### Work item
Please output the entries below without altering a single character.

Dataset entries:

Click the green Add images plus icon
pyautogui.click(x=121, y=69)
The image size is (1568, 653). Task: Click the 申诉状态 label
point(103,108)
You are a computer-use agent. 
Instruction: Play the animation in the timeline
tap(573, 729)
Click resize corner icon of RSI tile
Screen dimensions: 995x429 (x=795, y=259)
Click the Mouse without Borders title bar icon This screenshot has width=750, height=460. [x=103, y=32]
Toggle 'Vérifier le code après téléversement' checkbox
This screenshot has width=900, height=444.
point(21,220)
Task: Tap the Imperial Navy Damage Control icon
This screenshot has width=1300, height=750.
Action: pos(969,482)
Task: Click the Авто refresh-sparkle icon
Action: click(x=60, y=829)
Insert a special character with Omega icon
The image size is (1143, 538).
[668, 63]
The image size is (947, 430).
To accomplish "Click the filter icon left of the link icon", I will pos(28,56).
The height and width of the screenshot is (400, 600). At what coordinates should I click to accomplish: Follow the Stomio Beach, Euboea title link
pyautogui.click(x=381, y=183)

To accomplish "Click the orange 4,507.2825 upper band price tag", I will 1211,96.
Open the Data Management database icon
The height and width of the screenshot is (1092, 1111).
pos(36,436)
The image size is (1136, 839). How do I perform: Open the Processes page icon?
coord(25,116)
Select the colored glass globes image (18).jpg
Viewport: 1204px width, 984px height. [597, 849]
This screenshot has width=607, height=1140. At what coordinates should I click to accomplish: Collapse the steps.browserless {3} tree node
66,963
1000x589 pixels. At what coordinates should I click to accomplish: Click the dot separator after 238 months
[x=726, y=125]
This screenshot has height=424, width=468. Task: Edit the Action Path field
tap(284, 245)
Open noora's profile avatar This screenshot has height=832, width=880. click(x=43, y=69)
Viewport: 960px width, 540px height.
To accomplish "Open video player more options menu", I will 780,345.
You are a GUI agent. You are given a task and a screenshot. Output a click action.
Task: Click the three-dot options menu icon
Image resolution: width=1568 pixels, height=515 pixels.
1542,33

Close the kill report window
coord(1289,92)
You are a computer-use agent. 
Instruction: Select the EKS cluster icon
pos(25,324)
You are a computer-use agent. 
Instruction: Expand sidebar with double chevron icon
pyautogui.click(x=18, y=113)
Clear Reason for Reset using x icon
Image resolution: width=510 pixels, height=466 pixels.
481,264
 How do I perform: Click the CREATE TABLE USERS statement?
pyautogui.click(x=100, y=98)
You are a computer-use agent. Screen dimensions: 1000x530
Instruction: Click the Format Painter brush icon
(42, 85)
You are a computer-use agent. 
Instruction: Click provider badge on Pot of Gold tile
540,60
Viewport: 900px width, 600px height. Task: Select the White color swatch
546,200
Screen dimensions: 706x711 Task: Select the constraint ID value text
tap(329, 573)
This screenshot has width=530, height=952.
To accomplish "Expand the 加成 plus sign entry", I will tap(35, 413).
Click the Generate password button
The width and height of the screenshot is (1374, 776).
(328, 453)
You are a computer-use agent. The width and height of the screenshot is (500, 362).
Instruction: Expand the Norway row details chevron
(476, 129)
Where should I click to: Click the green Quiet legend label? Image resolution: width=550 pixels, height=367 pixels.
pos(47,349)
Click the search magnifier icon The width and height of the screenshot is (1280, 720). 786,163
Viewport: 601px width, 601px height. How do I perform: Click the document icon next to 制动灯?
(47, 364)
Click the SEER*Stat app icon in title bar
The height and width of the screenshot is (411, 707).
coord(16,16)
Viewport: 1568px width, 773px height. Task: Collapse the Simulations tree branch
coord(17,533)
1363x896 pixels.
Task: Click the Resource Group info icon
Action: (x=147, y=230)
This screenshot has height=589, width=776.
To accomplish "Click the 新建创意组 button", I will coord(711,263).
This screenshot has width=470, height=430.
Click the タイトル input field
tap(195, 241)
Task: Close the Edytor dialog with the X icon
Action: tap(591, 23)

### Result for this task
Click the green Add images plus icon
pyautogui.click(x=121, y=69)
The image size is (1568, 653). Task: Click the 申诉状态 label
point(103,108)
You are a computer-use agent. 
Instruction: Play the animation in the timeline
tap(573, 729)
Click resize corner icon of RSI tile
Screen dimensions: 995x429 (x=795, y=259)
Click the Mouse without Borders title bar icon This screenshot has width=750, height=460. [x=103, y=32]
Toggle 'Vérifier le code après téléversement' checkbox
This screenshot has width=900, height=444.
point(21,220)
Task: Tap the Imperial Navy Damage Control icon
This screenshot has width=1300, height=750.
Action: pos(969,482)
Task: Click the Авто refresh-sparkle icon
Action: click(x=60, y=829)
Insert a special character with Omega icon
The image size is (1143, 538).
[668, 63]
The image size is (947, 430).
To accomplish "Click the filter icon left of the link icon", I will pos(28,56).
The height and width of the screenshot is (400, 600). At what coordinates should I click to accomplish: Follow the Stomio Beach, Euboea title link
pyautogui.click(x=381, y=183)

To accomplish "Click the orange 4,507.2825 upper band price tag", I will 1211,96.
Open the Data Management database icon
The height and width of the screenshot is (1092, 1111).
pos(36,436)
The image size is (1136, 839). How do I perform: Open the Processes page icon?
coord(25,116)
Select the colored glass globes image (18).jpg
Viewport: 1204px width, 984px height. [597, 849]
This screenshot has width=607, height=1140. At what coordinates should I click to accomplish: Collapse the steps.browserless {3} tree node
66,963
1000x589 pixels. At what coordinates should I click to accomplish: Click the dot separator after 238 months
[x=726, y=125]
This screenshot has height=424, width=468. Task: Edit the Action Path field
tap(284, 245)
Open noora's profile avatar This screenshot has height=832, width=880. click(x=43, y=69)
Viewport: 960px width, 540px height.
To accomplish "Open video player more options menu", I will 780,345.
You are a GUI agent. You are given a task and a screenshot. Output a click action.
Task: Click the three-dot options menu icon
Image resolution: width=1568 pixels, height=515 pixels.
1542,33

Close the kill report window
coord(1289,92)
You are a computer-use agent. 
Instruction: Select the EKS cluster icon
pos(25,324)
You are a computer-use agent. 
Instruction: Expand sidebar with double chevron icon
pyautogui.click(x=18, y=113)
Clear Reason for Reset using x icon
Image resolution: width=510 pixels, height=466 pixels.
481,264
 How do I perform: Click the CREATE TABLE USERS statement?
pyautogui.click(x=100, y=98)
You are a computer-use agent. Screen dimensions: 1000x530
Instruction: Click the Format Painter brush icon
(42, 85)
You are a computer-use agent. 
Instruction: Click provider badge on Pot of Gold tile
540,60
Viewport: 900px width, 600px height. Task: Select the White color swatch
546,200
Screen dimensions: 706x711 Task: Select the constraint ID value text
tap(329, 573)
This screenshot has width=530, height=952.
To accomplish "Expand the 加成 plus sign entry", I will tap(35, 413).
Click the Generate password button
The width and height of the screenshot is (1374, 776).
(328, 453)
You are a computer-use agent. The width and height of the screenshot is (500, 362).
Instruction: Expand the Norway row details chevron
(476, 129)
Where should I click to: Click the green Quiet legend label? Image resolution: width=550 pixels, height=367 pixels.
pos(47,349)
Click the search magnifier icon The width and height of the screenshot is (1280, 720). 786,163
Viewport: 601px width, 601px height. How do I perform: Click the document icon next to 制动灯?
(47, 364)
Click the SEER*Stat app icon in title bar
The height and width of the screenshot is (411, 707).
coord(16,16)
Viewport: 1568px width, 773px height. Task: Collapse the Simulations tree branch
coord(17,533)
1363x896 pixels.
Task: Click the Resource Group info icon
Action: (x=147, y=230)
This screenshot has height=589, width=776.
To accomplish "Click the 新建创意组 button", I will coord(711,263).
This screenshot has width=470, height=430.
Click the タイトル input field
tap(195, 241)
Task: Close the Edytor dialog with the X icon
Action: tap(591, 23)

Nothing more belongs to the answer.